Can a Python function take a generator and return generators to subsets of its generated output?
Question
Let's say I have a generator function like this:
import random
def big_gen():
i = 0
group = 'a'
while group != 'd':
i += 1
yield (group, i)
if random.random() < 0.20:
group = chr(ord(group) + 1)
Example output might be: ('a', 1), ('a', 2), ('a', 3), ('a', 4), ('a', 5), ('a', 6), ('a', 7), ('a', 8), ('b', 9), ('c', 10), ('c', 11), ('c', 12), ('c', 13)
I would like to break this into three groups: Group A, Group B, and Group C. And I would like a generator for each group. Then I'd pass the generator and the group letter into a subfunction. An example of the subfunction:
def printer(group_letter, generator):
print "These numbers are in group %s:" % group_letter
for num in generator:
print "\t%s" % num
The desired output would be:
These numbers are in group a:
1
2
3
4
5
6
7
8
These numbers are in group b:
9
These numbers are in group c:
10
11
12
13
How can I do this without changing big_gen() or printer(), and avoid storing the entire group in memory at once? (In real life, the groups are huge)

[Collected data]
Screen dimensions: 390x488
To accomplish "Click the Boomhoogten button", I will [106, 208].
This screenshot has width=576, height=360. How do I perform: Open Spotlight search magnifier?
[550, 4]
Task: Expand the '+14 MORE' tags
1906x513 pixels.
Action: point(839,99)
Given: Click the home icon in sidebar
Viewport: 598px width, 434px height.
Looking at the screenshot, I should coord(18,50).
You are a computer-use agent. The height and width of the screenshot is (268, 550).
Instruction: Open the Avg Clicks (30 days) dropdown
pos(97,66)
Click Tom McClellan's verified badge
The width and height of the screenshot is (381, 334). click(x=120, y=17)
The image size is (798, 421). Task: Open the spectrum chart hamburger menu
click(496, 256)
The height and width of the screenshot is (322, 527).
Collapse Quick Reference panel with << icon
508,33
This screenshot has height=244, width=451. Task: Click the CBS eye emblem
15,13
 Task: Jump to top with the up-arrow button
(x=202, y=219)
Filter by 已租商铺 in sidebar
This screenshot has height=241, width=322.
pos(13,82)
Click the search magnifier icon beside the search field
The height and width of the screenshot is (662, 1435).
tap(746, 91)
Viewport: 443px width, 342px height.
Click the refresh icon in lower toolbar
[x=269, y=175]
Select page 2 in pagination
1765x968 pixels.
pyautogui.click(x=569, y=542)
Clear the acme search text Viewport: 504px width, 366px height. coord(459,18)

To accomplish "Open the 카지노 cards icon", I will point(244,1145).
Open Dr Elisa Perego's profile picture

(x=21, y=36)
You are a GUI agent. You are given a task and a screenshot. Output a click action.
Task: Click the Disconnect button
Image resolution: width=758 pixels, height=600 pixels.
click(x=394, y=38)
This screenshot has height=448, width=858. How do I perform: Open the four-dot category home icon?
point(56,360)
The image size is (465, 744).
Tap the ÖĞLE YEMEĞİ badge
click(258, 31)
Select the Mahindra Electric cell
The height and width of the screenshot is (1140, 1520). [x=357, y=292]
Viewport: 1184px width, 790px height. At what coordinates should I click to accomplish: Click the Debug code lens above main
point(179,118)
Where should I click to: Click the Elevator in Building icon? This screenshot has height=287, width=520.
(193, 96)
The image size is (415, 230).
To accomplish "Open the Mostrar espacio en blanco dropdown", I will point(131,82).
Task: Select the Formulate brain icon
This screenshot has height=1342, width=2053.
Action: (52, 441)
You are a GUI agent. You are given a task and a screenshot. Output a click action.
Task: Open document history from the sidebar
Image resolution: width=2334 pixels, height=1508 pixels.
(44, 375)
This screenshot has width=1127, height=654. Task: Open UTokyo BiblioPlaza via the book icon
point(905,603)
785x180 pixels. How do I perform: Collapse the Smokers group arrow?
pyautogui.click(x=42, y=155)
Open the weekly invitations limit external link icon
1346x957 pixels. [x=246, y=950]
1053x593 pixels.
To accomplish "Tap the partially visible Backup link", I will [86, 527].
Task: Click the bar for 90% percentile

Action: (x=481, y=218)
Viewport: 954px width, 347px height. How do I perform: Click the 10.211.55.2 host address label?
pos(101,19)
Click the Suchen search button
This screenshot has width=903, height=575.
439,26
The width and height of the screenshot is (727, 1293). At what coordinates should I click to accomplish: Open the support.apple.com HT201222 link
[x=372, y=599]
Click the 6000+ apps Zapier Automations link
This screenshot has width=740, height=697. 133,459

WHAT TO WORK ON:
1) Rewrite the paragraph of the generator question that begins "I would like to break this into three groups" as a short bulleted list that keeps its main facts.
2) Reproduce the generator question between "Example output might" and "12), ('c', 13)", inclusive, swapping "Example output" for "Sample output".

COMPLETED EXERCISE:
1)
- Split the output into three groups: Group A, Group B, and Group C.
- Have a separate generator for each group.
- Pass each generator, along with its group letter, into a subfunction, an example of which follows.

2)
Sample output might be: ('a', 1), ('a', 2), ('a', 3), ('a', 4), ('a', 5), ('a', 6), ('a', 7), ('a', 8), ('b', 9), ('c', 10), ('c', 11), ('c', 12), ('c', 13)